Related Work & Insights¶
- vs DACA (Luo et al., 2025): DACA performs single-temperature rescaling at the probability level and only works when base and PoLLM top-1 tokens match, limiting it to multiple-choice questions. BaseCal performs alignment at the hidden state level, natively supporting free-form QA and outperforming DACA on MMLU (0.0393 vs 0.0703 on Qwen).
- vs Temperature Scaling: TS is a supervised post-hoc fit that depends on correctness labels and overfits to the training accuracy distribution; BaseCal is unsupervised and stable across datasets.
- vs Semantic Entropy / P(true) / Verbalization: These extract signals from the PoLLM itself and thus carry overconfidence bias; BaseCal avoids this by introducing an external honest reference.
- vs Calibration-aware Fine-tuning (Xiao 2025, Wang 2025): These modify PoLLM parameters to incorporate calibration; BaseCal is entirely plug-and-play.
- vs Hidden State Probing for Hallucination (Orgad 2025): Also uses last-layer hidden states, but Orgad et al. use supervised probes for hallucination detection, whereas BaseCal uses unsupervised projection for probability calibration.
Rating¶
- Novelty: ⭐⭐⭐⭐ The "base as honest sibling" concept + hidden state linear projection is a simple yet powerful combination.
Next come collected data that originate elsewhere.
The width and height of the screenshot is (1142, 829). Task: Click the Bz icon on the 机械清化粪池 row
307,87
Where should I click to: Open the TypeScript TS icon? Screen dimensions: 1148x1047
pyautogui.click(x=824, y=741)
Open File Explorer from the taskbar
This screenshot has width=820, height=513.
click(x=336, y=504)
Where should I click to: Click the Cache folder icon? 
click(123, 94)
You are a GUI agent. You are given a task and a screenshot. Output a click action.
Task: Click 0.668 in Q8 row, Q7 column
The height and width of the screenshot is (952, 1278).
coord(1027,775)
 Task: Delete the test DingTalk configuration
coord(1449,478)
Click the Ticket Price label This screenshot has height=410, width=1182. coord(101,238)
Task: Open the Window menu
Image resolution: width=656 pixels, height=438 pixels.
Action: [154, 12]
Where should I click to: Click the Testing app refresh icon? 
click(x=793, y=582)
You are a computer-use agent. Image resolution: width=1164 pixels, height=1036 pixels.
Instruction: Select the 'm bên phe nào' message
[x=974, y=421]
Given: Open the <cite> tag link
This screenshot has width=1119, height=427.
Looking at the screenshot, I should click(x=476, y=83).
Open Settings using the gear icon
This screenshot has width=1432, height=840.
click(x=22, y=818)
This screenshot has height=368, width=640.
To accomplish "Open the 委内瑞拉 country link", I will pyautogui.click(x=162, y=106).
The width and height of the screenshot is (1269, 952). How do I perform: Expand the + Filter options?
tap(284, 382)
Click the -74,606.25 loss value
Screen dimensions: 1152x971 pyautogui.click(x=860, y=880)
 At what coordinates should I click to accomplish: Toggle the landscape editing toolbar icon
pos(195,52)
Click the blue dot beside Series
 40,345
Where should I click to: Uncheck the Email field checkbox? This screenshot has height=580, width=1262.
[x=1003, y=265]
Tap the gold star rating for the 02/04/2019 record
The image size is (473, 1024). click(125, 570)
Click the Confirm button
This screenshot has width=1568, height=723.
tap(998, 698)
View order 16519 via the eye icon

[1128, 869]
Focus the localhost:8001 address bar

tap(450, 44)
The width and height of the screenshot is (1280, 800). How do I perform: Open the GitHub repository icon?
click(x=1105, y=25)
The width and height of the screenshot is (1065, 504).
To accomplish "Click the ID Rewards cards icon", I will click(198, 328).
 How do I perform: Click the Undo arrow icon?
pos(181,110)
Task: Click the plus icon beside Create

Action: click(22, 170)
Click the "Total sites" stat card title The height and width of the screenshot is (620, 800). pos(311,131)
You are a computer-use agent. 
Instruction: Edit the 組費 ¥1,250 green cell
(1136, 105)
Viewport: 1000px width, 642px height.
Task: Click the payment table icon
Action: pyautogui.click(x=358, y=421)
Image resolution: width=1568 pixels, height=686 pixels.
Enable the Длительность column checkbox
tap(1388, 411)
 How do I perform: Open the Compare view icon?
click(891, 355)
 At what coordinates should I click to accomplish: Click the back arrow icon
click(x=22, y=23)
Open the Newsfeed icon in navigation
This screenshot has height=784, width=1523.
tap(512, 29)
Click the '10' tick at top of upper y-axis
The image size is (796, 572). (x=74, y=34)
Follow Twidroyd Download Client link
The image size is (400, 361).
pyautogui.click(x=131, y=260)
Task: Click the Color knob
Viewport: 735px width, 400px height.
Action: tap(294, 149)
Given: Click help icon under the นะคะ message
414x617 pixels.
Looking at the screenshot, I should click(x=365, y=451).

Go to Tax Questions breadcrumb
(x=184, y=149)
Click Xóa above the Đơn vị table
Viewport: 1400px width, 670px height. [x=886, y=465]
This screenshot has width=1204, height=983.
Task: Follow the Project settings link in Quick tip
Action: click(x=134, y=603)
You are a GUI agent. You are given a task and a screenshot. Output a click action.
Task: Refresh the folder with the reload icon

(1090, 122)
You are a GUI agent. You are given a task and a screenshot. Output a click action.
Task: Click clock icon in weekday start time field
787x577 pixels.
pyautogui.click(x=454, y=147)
- Experimental Thoroughness: ⭐⭐⭐⭐⭐ Comprehensive ablation across 5 datasets, 3 model families, 4 model scales, and 3 post-training phases.
- Writing Quality: ⭐⭐⭐⭐ The motivation flows clearly from observation to derivation, supported by intuitive TSNE and reliability plots.
- Value: ⭐⭐⭐⭐ Provides a zero-intrusion, low-cost calibration solution for existing open-source PoLLMs with high engineering utility.